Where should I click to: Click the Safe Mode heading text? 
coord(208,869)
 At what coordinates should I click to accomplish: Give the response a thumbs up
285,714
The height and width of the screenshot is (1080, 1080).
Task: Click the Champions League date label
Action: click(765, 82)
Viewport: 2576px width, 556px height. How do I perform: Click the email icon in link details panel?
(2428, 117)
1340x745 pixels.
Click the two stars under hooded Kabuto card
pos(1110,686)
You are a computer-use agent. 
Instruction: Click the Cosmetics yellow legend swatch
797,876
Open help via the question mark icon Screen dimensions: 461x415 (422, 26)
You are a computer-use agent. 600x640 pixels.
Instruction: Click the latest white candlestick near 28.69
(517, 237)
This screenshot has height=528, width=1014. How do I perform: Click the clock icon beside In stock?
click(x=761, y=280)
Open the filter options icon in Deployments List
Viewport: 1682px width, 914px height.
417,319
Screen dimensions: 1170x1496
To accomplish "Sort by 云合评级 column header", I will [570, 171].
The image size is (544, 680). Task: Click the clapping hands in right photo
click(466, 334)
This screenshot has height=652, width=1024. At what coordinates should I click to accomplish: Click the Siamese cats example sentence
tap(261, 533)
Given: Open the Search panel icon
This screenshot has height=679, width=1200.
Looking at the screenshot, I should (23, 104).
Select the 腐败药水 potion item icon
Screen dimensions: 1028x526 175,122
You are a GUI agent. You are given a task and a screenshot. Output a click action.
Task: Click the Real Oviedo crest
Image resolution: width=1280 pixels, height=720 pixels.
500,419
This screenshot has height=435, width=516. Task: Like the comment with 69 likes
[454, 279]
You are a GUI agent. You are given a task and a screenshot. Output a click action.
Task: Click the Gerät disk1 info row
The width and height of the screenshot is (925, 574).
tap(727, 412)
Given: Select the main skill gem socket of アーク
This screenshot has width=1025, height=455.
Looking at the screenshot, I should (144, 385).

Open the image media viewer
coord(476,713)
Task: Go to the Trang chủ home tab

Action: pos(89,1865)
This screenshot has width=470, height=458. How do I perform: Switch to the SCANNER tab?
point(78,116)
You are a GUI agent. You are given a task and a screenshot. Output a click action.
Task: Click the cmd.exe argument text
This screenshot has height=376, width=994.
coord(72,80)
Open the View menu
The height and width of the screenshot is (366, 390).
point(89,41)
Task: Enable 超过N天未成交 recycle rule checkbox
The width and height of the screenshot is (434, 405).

## TASK BRIEF
Give nothing but the number of lines in the entries that include "computer".

## ANSWER FOR THIS EXERCISE
2